_Source passage_
____
Did You Know?One cycle of the electron transport chain yields about 30 molecules of ATP (Adenosine triphosphate) as compared to the 2 molecules produced each via glycolysis and the citric acid cycle.
The electron transport chain is made up of a series of spatially separated enzyme complexes that transfer electrons from electron donors to electron receptors via sets of redox reactions. This is also accompanied by a transfer of protons (H+
ions) across the membrane. This leads to the development of an electrochemical proton gradient across the membrane that activates the ATP synthase proton pump, thereby, driving the generation of ATP molecules (energy). The cycle ends by the absorption of electrons by oxygen molecules.
In eukaryotic organisms, the electron transport chain is found embedded in the inner membrane of the mitochondria, in bacteria it is found in the cell membrane, and in case of plant cells, it is present in the thylakoid membrane of the chloroplasts.
In chloroplasts, photons from light are used produce the proton gradient; whereas, in the mitochondria and bacterial cells, the conversions occurring in the enzyme complexes, generate the proton gradient.
____
_Tasks to perform_
#1 For each statement, (a), (b) and (c), say yes or no to whether it agrees with the electron transport chain passage, and quote exactly the words of the passage that decide it. (a) In bacteria, the electron transport chain is located in the cell membrane. (b) In chloroplasts, the proton gradient is generated by the conversions occurring in the enzyme complexes. (c) The cycle ends when oxygen molecules absorb electrons.
#2 Print the electron transport chain passage word for word, from "Did You Know?One" up to and including "by oxygen molecules.".
The items that follow have no connection to the electron transport chain passage.
____
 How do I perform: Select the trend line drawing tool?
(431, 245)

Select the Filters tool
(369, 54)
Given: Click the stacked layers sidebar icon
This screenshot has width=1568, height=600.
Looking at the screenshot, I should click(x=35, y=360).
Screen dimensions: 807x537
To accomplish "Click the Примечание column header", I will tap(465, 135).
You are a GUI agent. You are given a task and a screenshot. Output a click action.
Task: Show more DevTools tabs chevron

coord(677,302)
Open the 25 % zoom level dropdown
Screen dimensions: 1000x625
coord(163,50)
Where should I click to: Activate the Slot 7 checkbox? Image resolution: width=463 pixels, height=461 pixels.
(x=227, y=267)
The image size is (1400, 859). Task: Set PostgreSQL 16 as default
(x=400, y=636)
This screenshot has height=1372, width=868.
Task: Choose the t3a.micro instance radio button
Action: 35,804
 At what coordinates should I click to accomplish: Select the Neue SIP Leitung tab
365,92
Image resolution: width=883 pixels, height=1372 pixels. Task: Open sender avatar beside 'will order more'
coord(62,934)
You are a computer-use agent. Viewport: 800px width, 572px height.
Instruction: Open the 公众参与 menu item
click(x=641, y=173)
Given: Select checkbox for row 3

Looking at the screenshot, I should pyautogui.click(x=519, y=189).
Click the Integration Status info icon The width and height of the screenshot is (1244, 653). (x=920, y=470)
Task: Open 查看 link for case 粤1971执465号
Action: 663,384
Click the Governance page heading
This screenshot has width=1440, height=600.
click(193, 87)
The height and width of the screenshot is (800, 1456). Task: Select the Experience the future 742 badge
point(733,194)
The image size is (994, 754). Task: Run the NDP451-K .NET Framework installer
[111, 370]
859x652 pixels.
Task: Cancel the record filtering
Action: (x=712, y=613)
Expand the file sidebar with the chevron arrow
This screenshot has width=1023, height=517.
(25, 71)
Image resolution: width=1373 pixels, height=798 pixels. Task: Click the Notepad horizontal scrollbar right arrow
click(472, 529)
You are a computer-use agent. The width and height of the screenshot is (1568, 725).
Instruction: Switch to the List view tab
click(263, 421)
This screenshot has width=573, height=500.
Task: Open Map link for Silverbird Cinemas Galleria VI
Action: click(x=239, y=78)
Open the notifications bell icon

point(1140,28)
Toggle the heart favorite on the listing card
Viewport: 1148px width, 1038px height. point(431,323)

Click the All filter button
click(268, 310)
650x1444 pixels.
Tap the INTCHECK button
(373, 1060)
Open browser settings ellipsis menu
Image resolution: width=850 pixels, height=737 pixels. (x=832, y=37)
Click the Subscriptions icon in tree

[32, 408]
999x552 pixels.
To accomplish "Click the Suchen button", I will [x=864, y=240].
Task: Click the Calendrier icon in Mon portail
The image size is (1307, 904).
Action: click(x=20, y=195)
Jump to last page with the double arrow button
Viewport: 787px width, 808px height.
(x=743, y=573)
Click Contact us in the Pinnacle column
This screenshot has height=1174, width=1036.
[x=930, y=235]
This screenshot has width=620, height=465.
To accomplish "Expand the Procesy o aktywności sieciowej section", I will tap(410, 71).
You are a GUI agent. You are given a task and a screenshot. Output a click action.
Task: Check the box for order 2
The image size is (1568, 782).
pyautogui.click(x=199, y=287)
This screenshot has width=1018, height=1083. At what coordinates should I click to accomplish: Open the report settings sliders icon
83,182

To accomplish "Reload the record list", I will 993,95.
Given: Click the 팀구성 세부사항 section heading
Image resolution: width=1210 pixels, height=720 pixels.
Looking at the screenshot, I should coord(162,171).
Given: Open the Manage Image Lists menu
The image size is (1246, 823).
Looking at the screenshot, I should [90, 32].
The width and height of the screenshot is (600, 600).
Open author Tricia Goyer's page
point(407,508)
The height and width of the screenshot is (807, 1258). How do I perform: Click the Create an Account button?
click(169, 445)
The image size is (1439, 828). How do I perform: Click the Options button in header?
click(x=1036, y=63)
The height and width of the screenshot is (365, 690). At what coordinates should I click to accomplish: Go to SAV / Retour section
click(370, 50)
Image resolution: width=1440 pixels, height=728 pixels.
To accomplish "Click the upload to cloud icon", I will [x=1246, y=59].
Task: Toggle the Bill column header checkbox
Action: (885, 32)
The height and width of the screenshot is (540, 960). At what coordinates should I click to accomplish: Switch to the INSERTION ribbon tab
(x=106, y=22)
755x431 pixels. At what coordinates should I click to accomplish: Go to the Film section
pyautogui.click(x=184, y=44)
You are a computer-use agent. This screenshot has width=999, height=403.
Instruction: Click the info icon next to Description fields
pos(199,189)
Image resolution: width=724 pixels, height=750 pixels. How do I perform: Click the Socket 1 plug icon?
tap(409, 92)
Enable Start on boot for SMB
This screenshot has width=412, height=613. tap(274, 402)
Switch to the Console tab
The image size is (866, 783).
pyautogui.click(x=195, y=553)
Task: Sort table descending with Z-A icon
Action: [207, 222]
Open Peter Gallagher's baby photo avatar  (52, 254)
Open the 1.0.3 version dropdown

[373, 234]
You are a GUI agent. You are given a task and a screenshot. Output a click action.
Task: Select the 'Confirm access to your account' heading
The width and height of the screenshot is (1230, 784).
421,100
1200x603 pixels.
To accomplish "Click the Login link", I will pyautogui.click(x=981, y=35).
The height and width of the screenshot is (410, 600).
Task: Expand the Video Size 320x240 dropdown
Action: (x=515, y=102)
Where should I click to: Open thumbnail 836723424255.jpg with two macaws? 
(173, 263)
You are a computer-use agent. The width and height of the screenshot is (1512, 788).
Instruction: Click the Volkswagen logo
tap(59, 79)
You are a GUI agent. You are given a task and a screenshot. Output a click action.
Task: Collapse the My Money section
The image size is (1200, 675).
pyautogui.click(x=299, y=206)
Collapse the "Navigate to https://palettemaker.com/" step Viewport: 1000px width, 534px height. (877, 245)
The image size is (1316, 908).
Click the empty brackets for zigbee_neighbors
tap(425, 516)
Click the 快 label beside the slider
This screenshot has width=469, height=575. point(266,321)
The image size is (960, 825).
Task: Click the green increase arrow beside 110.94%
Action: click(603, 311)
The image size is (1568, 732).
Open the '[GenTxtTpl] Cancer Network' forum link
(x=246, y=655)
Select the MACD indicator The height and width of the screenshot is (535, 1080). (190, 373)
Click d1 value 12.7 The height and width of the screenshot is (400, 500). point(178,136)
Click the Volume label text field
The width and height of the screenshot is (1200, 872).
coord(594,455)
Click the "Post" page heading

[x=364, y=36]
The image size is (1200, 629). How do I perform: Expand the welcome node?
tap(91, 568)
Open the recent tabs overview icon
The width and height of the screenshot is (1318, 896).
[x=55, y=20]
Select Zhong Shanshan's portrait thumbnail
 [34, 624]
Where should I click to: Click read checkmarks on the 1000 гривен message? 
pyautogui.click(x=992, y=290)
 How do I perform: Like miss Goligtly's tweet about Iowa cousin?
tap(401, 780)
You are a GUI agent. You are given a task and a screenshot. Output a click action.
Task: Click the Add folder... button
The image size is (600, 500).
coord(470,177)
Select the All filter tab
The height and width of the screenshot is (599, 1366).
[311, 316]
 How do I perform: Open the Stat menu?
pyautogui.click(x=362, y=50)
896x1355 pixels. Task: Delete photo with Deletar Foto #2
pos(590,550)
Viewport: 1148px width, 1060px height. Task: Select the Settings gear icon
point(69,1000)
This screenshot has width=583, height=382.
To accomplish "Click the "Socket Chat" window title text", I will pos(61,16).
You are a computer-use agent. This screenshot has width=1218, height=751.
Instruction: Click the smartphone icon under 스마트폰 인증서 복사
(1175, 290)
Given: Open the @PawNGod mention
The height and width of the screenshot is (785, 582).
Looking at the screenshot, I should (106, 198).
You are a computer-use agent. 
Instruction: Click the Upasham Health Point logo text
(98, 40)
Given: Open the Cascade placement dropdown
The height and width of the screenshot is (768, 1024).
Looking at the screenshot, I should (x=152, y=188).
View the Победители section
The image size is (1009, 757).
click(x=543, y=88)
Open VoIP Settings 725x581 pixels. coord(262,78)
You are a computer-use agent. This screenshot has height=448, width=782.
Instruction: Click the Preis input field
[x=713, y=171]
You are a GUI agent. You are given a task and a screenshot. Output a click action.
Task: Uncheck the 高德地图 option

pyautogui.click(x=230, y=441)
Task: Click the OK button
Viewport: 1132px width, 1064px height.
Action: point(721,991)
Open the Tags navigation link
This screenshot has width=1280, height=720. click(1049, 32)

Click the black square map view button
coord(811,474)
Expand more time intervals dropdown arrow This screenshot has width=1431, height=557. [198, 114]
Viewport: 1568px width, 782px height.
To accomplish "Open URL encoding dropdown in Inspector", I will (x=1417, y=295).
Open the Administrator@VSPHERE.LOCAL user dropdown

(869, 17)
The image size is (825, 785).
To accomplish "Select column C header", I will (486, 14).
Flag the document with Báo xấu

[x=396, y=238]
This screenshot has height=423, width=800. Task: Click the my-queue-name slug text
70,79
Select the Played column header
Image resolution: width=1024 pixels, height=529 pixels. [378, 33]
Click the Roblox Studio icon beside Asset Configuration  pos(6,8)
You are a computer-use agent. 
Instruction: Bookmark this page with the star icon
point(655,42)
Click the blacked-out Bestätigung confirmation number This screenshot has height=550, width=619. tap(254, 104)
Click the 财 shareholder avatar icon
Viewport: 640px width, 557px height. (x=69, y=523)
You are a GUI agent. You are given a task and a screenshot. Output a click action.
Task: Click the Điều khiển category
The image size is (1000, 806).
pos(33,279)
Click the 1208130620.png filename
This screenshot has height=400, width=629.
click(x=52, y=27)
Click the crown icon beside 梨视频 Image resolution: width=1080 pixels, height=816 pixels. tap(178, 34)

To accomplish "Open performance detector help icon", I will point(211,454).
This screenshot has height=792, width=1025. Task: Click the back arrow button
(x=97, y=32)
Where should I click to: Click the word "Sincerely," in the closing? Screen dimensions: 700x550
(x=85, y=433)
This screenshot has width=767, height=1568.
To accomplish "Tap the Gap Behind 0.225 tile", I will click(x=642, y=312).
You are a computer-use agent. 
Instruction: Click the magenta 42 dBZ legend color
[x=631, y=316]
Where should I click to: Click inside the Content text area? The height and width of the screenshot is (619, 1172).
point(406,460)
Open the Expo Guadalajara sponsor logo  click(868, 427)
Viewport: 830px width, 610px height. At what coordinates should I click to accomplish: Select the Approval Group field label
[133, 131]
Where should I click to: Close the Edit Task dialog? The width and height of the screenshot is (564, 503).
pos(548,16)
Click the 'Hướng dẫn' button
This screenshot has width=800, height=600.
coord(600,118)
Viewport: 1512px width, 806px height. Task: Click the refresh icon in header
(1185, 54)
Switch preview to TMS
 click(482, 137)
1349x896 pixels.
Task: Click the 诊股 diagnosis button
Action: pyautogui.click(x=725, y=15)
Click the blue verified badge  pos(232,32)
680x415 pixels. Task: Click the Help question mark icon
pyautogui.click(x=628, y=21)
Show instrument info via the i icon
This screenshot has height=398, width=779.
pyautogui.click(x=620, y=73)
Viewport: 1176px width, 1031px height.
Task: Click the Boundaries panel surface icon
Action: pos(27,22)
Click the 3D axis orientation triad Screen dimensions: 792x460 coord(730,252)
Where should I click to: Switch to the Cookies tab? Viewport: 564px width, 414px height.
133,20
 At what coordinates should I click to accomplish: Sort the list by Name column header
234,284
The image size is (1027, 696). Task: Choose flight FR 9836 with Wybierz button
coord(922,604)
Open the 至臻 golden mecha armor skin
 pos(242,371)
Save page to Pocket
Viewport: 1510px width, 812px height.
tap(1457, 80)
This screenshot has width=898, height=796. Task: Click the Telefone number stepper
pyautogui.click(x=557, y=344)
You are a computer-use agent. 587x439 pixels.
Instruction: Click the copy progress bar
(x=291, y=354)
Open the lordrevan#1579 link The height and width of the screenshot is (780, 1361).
____
_Solutions to each task_
#1
(a) Yes: "in bacteria it is found in the cell membrane"
(b) No: "whereas, in the mitochondria and bacterial cells, the conversions occurring in the enzyme complexes, generate the proton gradient"
(c) Yes: "The cycle ends by the absorption of electrons by oxygen molecules."

#2
Did You Know?One cycle of the electron transport chain yields about 30 molecules of ATP (Adenosine triphosphate) as compared to the 2 molecules produced each via glycolysis and the citric acid cycle.
The electron transport chain is made up of a series of spatially separated enzyme complexes that transfer electrons from electron donors to electron receptors via sets of redox reactions. This is also accompanied by a transfer of protons (H+
ions) across the membrane. This leads to the development of an electrochemical proton gradient across the membrane that activates the ATP synthase proton pump, thereby, driving the generation of ATP molecules (energy). The cycle ends by the absorption of electrons by oxygen molecules.